'Buffalo' is back - a dark tragicomedy starring Al Pacino; American Buffalo. Play by David Mamet. Directed by Arvin Brown. Starring Al Pacino

November 8, 1983

For a multimedia star of his generation, Al Pacino has kept in regular touch with his theatrical roots. Although he has been a film personality of rising reputation since the early 1970s, Mr. Pacino returned to the stage throughout that decade - most frequently in Boston.

More recently, he has been working with director Arvin Brown on David Mamet's prizewinning ''American Buffalo,'' which opened at New Haven's Long Wharf Theatre in 1980. It played successful Off Broadway engagements in 1981 and 1982, and has now reopened at the Booth Theatre on Broadway .

''American Buffalo'' is, in every sense of the word, a lower-depths tragicomedy. The intricate conversation piece takes place in Don's Resale Shop, a basement junkshop crammed (by designer Marjorie Bradley Kellogg) with castoff wares of every description. Proprietor Donny Dubrow (J.J. Johnston) is a secondhand dealer by trade and a crook by avocation. Having sold an American buffalo nickel for a high price to a neighborhood coin collector, Donny schemes to rob the collector with a little help from a couple of friends.

Donny's initial plans are quickly rearranged with the arrival of Walter Cole (Al Pacino), nicknamed ''Teach.'' ''Teach'' convinces Donny that young Bobby (James Hayden), the shop's drug-addicted errand boy, is unequal to the projected heist. Rather than being a crime melodrama in the conventional sense, ''American Buffalo'' is Mr. Mamet's indulgent study of three bungling burglars obsessed with the fantasy of the big strike they are totally incapable of pulling off.

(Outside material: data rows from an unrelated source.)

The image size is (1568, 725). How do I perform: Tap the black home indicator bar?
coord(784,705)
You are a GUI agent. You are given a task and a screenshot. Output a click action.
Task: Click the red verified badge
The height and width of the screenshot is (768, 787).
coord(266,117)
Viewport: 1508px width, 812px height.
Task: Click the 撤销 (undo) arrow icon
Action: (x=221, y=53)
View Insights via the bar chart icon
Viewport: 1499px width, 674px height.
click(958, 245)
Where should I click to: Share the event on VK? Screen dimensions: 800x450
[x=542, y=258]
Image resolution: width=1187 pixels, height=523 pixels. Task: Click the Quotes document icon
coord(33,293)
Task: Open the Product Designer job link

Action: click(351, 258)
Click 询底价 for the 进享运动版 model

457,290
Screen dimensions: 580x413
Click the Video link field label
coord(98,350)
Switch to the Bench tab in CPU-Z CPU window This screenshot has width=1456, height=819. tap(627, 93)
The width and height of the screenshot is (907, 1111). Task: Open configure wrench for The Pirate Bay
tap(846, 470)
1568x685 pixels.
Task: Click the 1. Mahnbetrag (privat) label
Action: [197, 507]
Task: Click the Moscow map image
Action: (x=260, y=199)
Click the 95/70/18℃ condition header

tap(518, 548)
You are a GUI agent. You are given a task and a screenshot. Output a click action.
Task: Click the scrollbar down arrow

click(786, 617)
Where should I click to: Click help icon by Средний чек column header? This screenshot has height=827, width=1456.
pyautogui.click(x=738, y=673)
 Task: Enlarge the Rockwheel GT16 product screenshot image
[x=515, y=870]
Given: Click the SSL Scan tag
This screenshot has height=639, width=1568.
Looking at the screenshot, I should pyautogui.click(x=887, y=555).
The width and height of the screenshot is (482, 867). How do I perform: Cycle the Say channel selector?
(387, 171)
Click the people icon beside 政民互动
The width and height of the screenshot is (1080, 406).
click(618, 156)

''Teach'' is the most driven and also the most foulmouthed of the trio. ''Teach'' is the kind of person who can't really tell what he's thinking until the words pour out of his mouth. Mr. Pacino plays him like a man on a string - taut, voluble, and potentially violent. For ''Teach,'' obscenity is a way of speech, just as planning ''jobs'' is a way of life. Indeed, no small part of Mr. Mamet's comic view is to have Donny and ''Teach'' discuss the details of their conspiracy as if it were an ordinary business venture.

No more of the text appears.